Épuisés, rassasiés l’un de l’autre, ils s’étaient endormis au petit jour, juste avant que ne retentisse la sonnerie du réveil – la chorale impériale reconduisait la routine de la Psallette en quelque endroit qu’elle se trouvait, et, à l’intérieur du vaisseau, l’agaçant bourdon de la sirène marquait les heures du réveil, des méditations, des repas et du coucher avec la même régularité que le tintement cristallin aigrelet de l’antique cloche du bâtiment de Cham.

Fatigués, mal réveillés, ils étaient restés allongés sur le lit, paralysés par la panique : autant il eût été facile pour Ilanka de regagner sa cabine en pleine nuit, autant elle risquait maintenant d’être surprise par les autres choristes dans la coursive et d’éveiller les soupçons de l’octave.

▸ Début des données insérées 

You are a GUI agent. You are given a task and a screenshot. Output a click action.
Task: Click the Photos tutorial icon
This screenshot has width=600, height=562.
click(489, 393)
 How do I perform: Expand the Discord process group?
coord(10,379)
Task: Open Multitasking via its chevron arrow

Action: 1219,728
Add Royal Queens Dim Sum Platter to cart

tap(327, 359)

Le rémineur avait proposé de sortir le premier, d’effectuer une brève inspection des environs et d’avertir la jeune femme lorsque la voie serait libre. Ils s’étaient engouffrés tous les deux dans l’étroite cabine de la salle d’eau, n’avaient pas résisté à la tentation de prolonger la douche par une étreinte rageuse, brutale, presque désespérée, s’étaient habillés à la hâte et s’étaient aventurés dans la coursive après que Joru eut vérifié que personne ne traînait dans les parages.

Lorsqu’ils avaient pris place avec les autres dans l’aéronef, il avait cru déceler des braises suspicieuses dans les yeux de Xandra – et dans les yeux de tous les autres choristes, il avait eu le sentiment que le vent, que le ciel, que l’univers entier le désignaient à la vindicte de ses consœurs et de ses confrères – et son rythme cardiaque s’accélérait à chaque fois qu’il croisait le domajeur, le responsable de l’octave.

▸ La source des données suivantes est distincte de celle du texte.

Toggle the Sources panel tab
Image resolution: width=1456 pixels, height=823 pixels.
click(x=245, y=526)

Joru n’osait pas se rapprocher d’Ilanka de peur de trahir la violence de ses sentiments, il se contentait de lui jeter des regards dérobés. Parfois, une chaleur caractéristique au niveau du front ou de la nuque l’avertissait qu’elle était elle-même en train de le fixer et ils s’échangeaient quelques secondes de complicité muette. Un sourire flottait sur les lèvres de la jeune femme, sur cette bouche encore gonflée de désir à laquelle il mourait d’envie de s’abreuver. Quand pourraient-ils s’aimer de nouveau ? À partir d’aujourd’hui, ils dormiraient dans des abris de toile qui ne leur offriraient aucune intimité. L’occasion se présenterait-elle de s’isoler, de s’éloigner pendant une heure ou deux dans les herbes environnantes ?

— D’après le domajeur, ces grondements et ces explosions résultent d’une bataille spatiale qui s’est déroulée à la lisière de l’atmosphère de Kahmsin.

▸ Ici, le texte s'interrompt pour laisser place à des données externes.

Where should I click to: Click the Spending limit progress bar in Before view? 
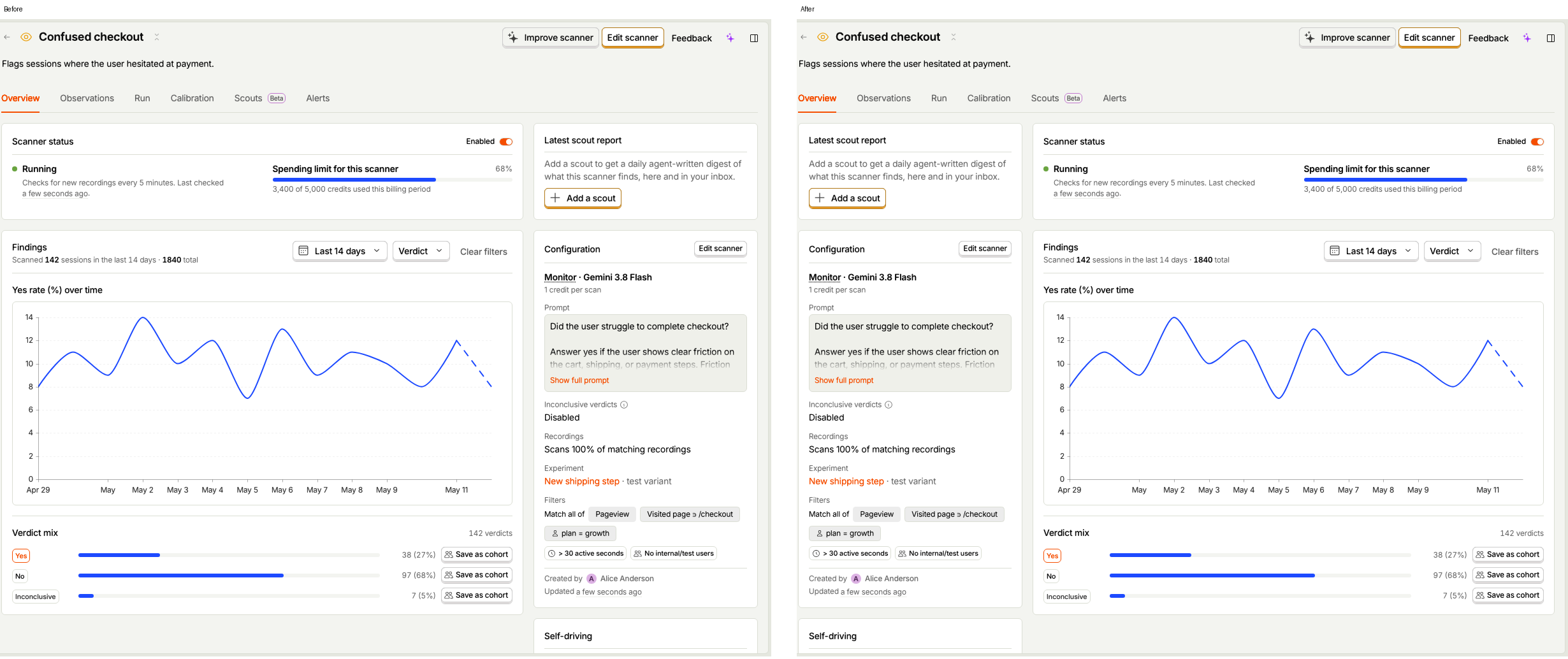pyautogui.click(x=392, y=180)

La voix de Xandra fit sursauter Joru qui n’avait pas entendu approcher sa marraine de chœur. Elle s’accouda à son tour sur la barre supérieure du bastingage et s’absorba un moment dans la contemplation de la plaine. Le vent plaquait sa robe sur son corps épais et jouait avec les mèches éparses de sa chevelure. Les murmures mélodieux des fleurs se mêlaient au froissement prolongé du ballon de l’aéronef sur les herbes. Quelques nuages blancs s’étiraient paresseusement sur la voûte céleste d’un bleu éclatant.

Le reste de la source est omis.